La Paz Armada (1871-1914)
El periodo comprendido entre 1871 (fin de la guerra franco-prusiana) y 1914 (inicio de la Primera Guerra Mundial) se conoció como Paz Armada. Se denominó «paz» porque, estrictamente hablando, las naciones no estaban en conflicto directo, y «armada» debido al recelo y la desconfianza mutua que originaron un rearme masivo y la construcción de buques, cañones, ametralladoras y aeroplanos.
Todo este desarrollo fue posible gracias a los avances científicos y tecnológicos derivados de la Segunda Revolución Industrial. Entre 1912 y 1914, las posturas diplomáticas y militares se endurecieron; Alemania tomó la iniciativa y definió nuevas políticas militares, como la extensión del servicio militar a tres años.
Etapas de la Primera Guerra Mundial
Guerra de movimientos (1914)
Fue la primera etapa del conflicto, caracterizada por el rápido desplazamiento de los ejércitos. Alemania implementó el Plan Schlieffen, buscando derrotar a Francia invadiendo Bélgica para luego centrarse en Rusia. Sin embargo, el avance alemán fue detenido en la Batalla del Marne, provocando el estancamiento del conflicto.
Guerra de trincheras (1915-1917)
Fue la etapa más larga y se caracterizó por el desgaste y las difíciles condiciones de vida. Los ejércitos cavaron largas líneas de defensa para protegerse. En este periodo se generalizó el uso de ametralladoras, gases tóxicos y armamento pesado, resultando en enormes pérdidas humanas.
Crisis de 1917
El agotamiento social, político, económico y militar provocó protestas entre la población y los soldados. Dos acontecimientos marcaron este año: la Revolución Rusa, que llevó a Rusia a retirarse de la guerra, y el ingreso de Estados Unidos al conflicto junto a los Aliados.
Consecuencias de la Gran Guerra y el Tratado de Versalles
La Primera Guerra Mundial dejó profundas secuelas políticas, económicas y sociales. Desaparecieron grandes imperios (alemán, ruso, otomano y austrohúngaro) y surgieron nuevos países, mientras que Estados Unidos emergió como una nueva potencia mundial.
El Tratado de Versalles (1919), firmado entre Alemania y los vencedores (Francia, Inglaterra y Estados Unidos), impuso sanciones severas:
- Alemania perdió territorios y colonias.
- Reducción drástica de su ejército y armamento.
- Pago de enormes indemnizaciones económicas.
- Prohibición de militarizar ciertas zonas.
- Responsabilidad total del conflicto atribuida a Alemania.
Este tratado fue percibido como humillante, generando resentimiento y pobreza, lo que facilitó el ascenso de movimientos extremistas como el nazismo, liderado por Adolf Hitler.
La Crisis de 1929: El Jueves Negro
Los precios de las acciones alcanzaron valores exorbitantes, superando el ritmo real de la economía.
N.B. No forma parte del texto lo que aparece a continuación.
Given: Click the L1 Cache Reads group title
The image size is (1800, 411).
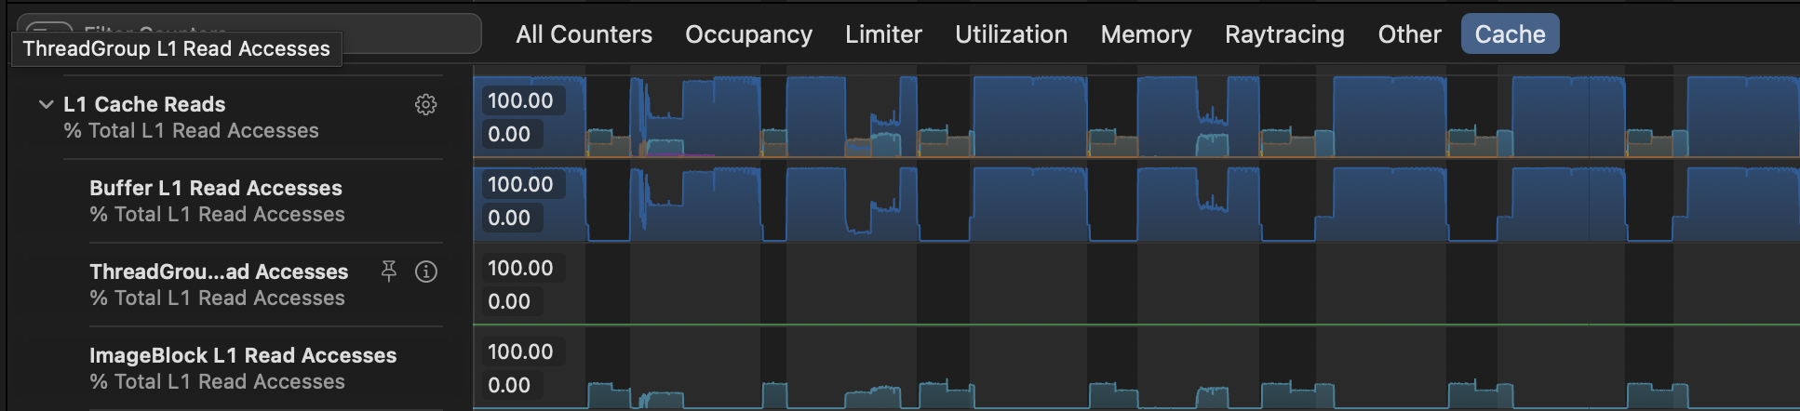Looking at the screenshot, I should click(144, 104).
El jueves 24 de octubre de 1929, conocido como Jueves Negro, más de 13 millones de acciones se pusieron a la venta sin encontrar compradores, provocando el colapso de la bolsa.
Las consecuencias sociales fueron devastadoras: desempleo masivo, incremento de la mendicidad y migración del campo a la ciudad. Incluso la burguesía profesional vio sus salarios reducidos a niveles mínimos.
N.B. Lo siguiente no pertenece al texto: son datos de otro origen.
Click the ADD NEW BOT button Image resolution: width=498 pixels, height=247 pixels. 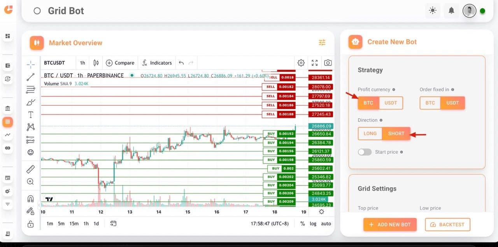tap(390, 224)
La crisis se vuelve mundial
Tras la guerra, Estados Unidos se convirtió en el principal acreedor mundial. La caída de su bolsa afectó a más de 15 países, reduciendo drásticamente las exportaciones. Alemania, dependiente de los préstamos estadounidenses para pagar sus deudas de guerra a Francia y Gran Bretaña, entró en una crisis profunda hacia 1931, arrastrando a toda Europa al colapso económico.